Why does American travel writing erase Black people?

Travel writing has long gone hand-in-hand with Western imperialism, and some of its tropes remain in guidebooks today.

Car in front of Eiffel tower in Paris on sunny day
A car of the Paris company 2CVParisTour.com is seen parked in front of the Eiffel Tower in Paris, France [File: Benoit Tessier/Reuters]

As Black Lives Matter protests spread to Europe in early June, Rick Steves, the US’s most popular European guidebook author, shared a picture in solidarity on Instagram. It was Eugene Delacroix’s 1830 epic, Liberty Leading the People. The image linked to his blog, where he had penned one of his Daily Dose of Europe entries celebrating the Delacroix masterwork and explaining how it depicted the popular protests of the July 1830 revolution that dethroned France’s Charles X.

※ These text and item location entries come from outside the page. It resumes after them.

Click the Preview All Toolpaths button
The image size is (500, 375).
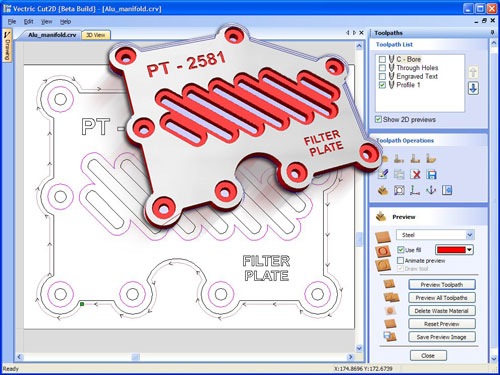442,298
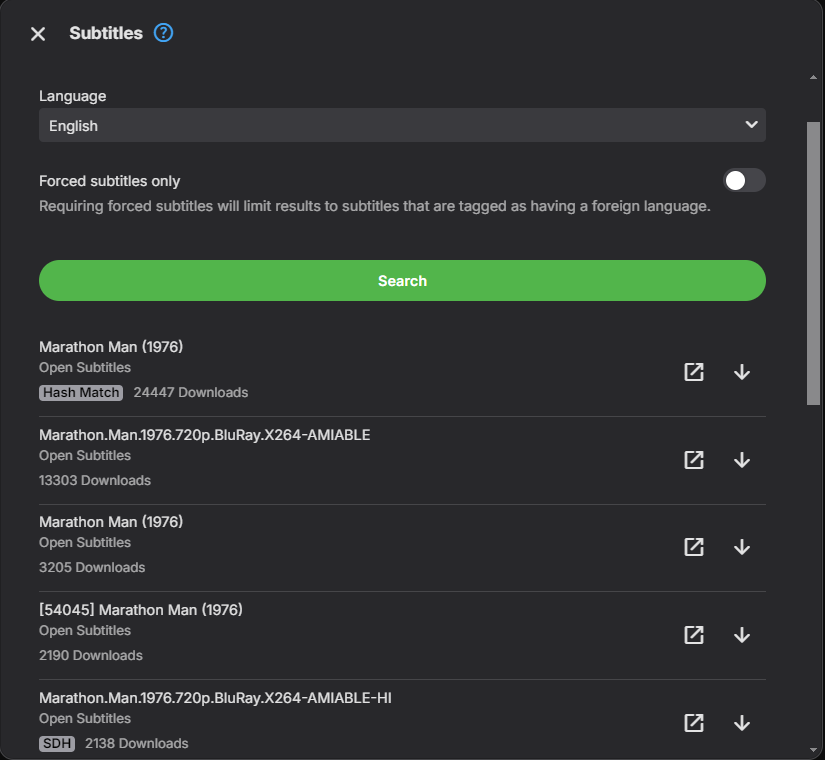
Task: Download the 13303 Downloads AMIABLE subtitle
Action: (742, 460)
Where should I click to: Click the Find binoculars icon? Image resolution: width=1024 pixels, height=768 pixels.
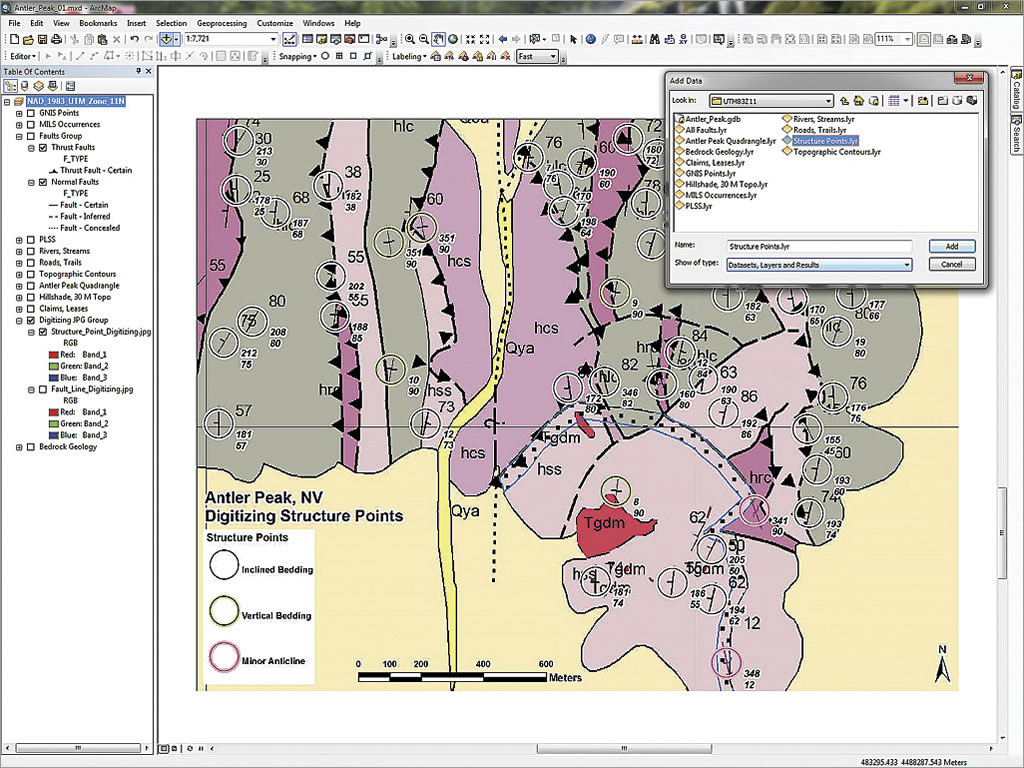click(654, 39)
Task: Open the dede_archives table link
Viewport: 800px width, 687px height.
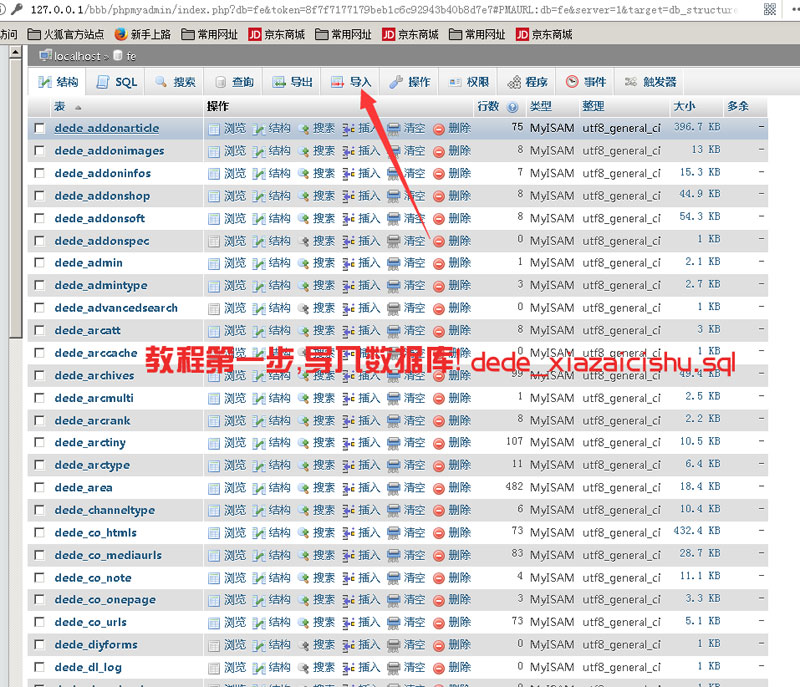Action: pyautogui.click(x=94, y=376)
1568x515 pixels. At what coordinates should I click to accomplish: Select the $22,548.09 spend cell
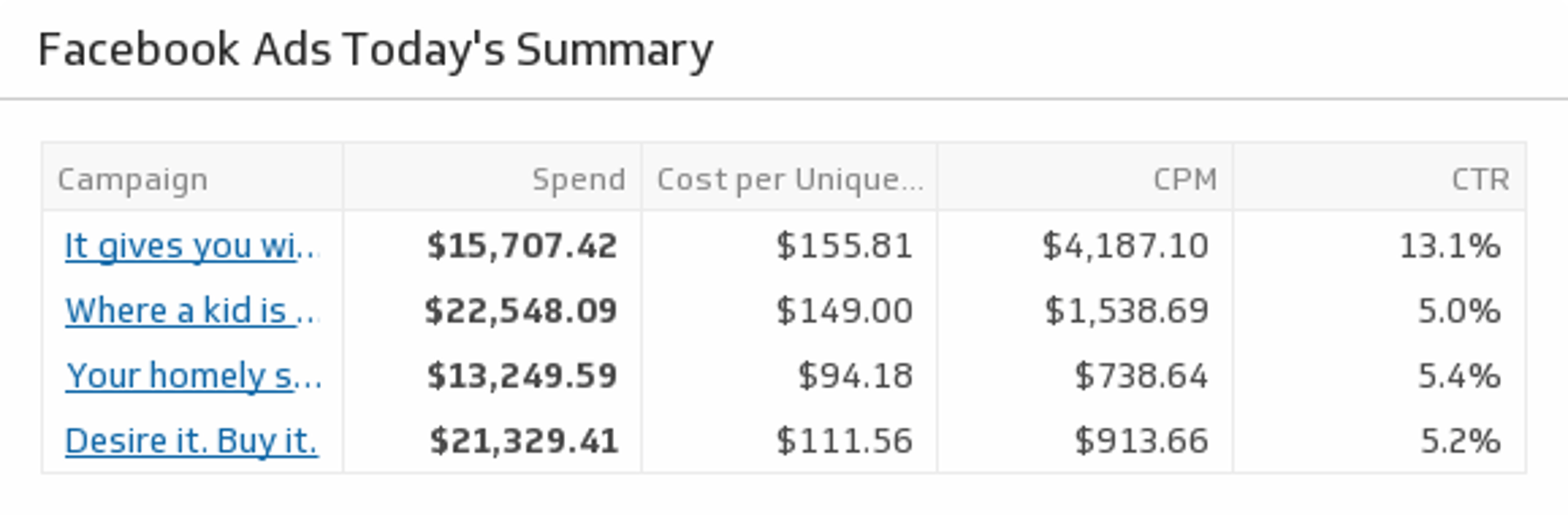521,311
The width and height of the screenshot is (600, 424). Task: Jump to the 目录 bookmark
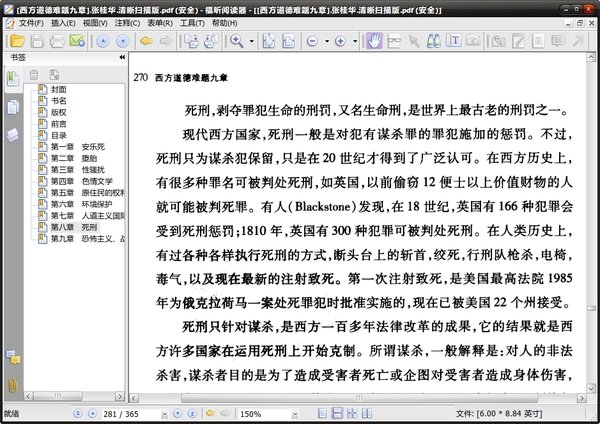tap(59, 135)
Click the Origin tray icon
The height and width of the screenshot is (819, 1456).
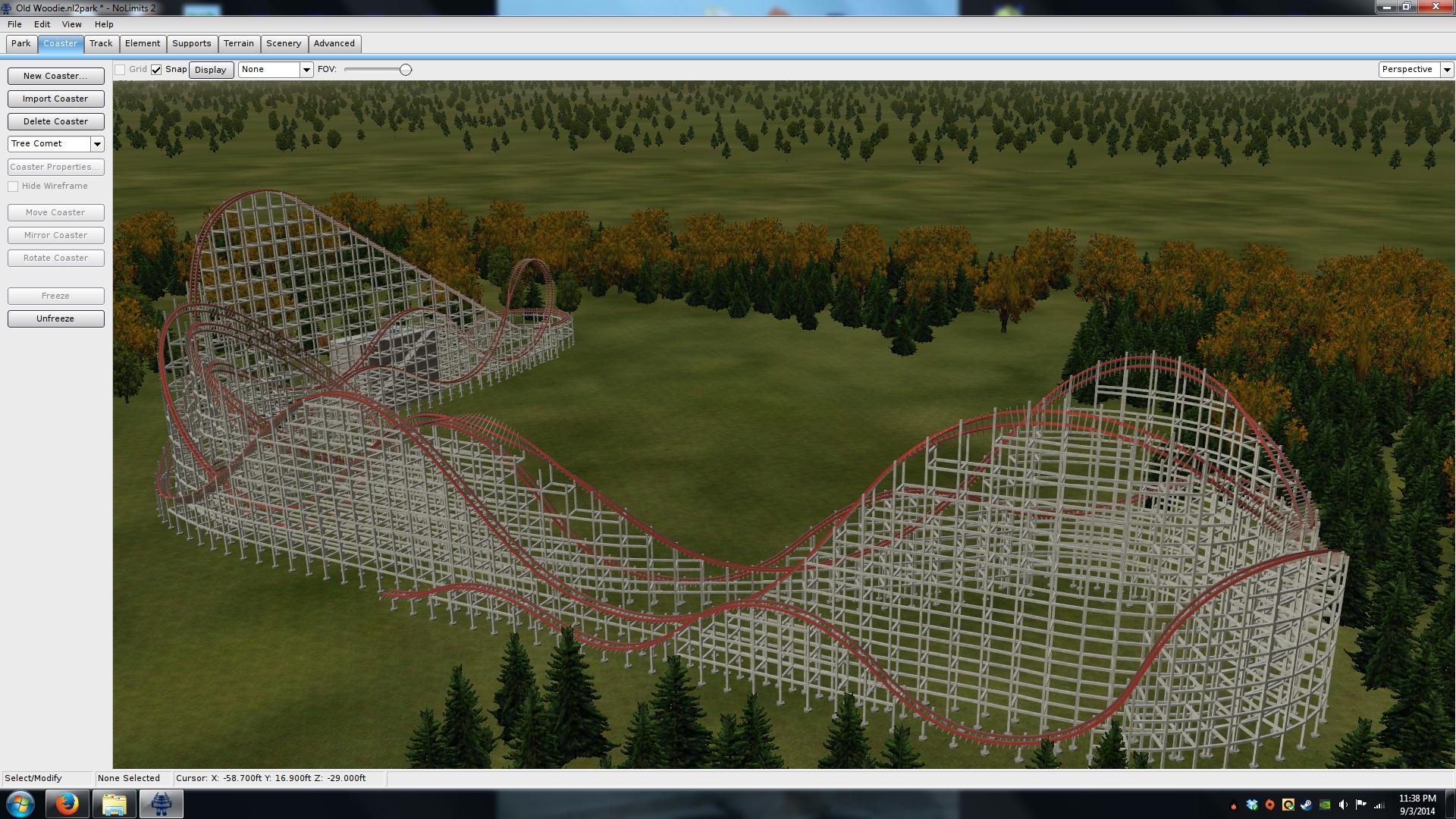tap(1270, 805)
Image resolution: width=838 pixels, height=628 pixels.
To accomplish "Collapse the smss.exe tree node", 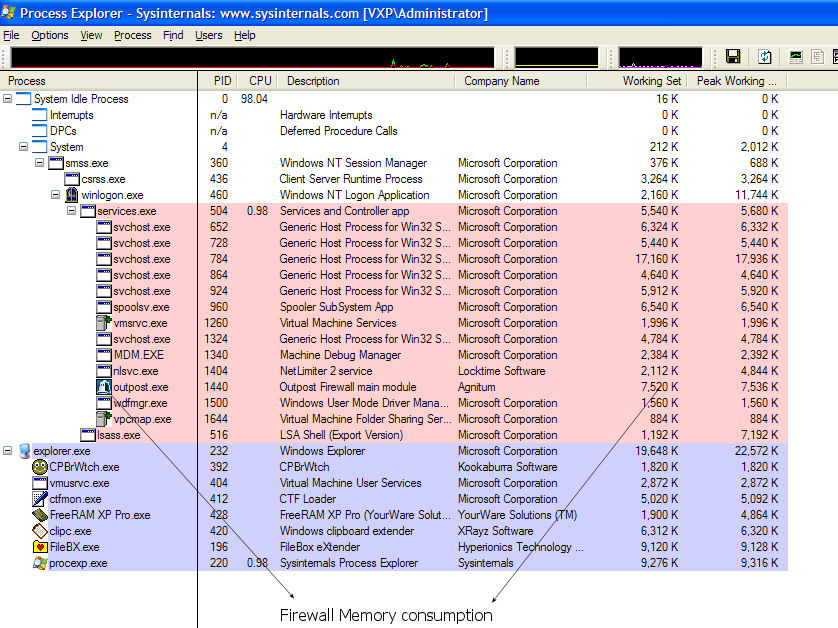I will (x=40, y=163).
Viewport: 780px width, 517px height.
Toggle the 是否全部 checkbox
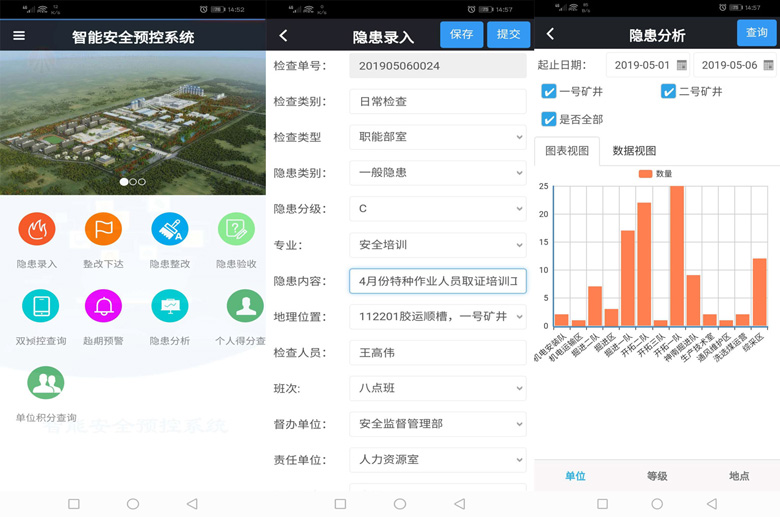click(x=549, y=120)
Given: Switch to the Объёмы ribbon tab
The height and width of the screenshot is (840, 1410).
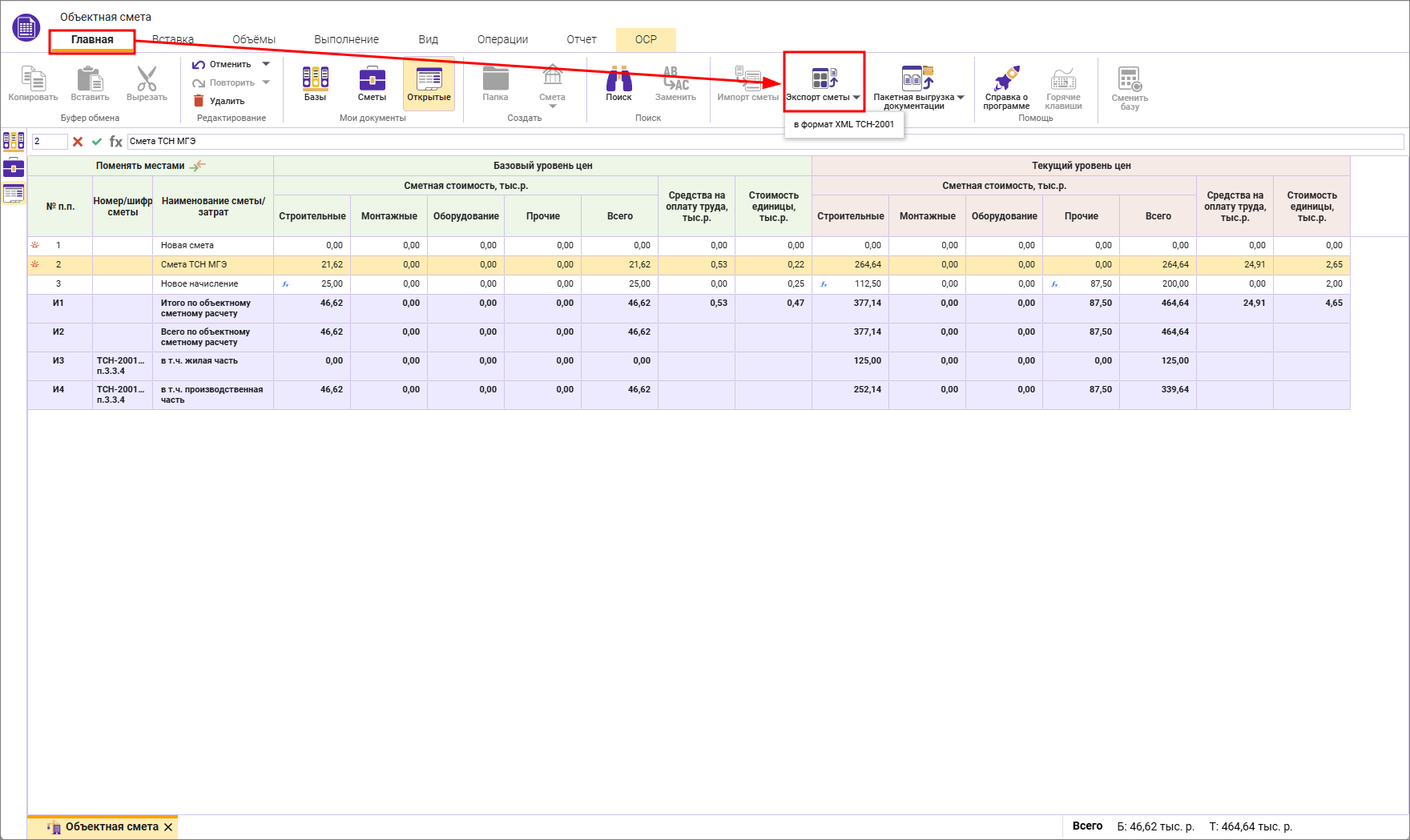Looking at the screenshot, I should click(254, 39).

Beyond the questionable judgement of posting an image of white people by a white person, he left out two crucial pieces of context. First, just weeks before the revolution in question, France had invaded Algeria and begun a violent (and deeply racist) 132-year colonisation. And second, Delacroix was on his way to becoming one of the leading Orientalist painters. Two years after completing Liberty Leading the People, he joined a diplomatic mission to North Africa and produced a series of famous works that helped feed the popular image of Black and Brown people as strange, lazy, deviant and uncivilised. Perhaps Steves could have chosen a less appropriate image, but he would have really had to try.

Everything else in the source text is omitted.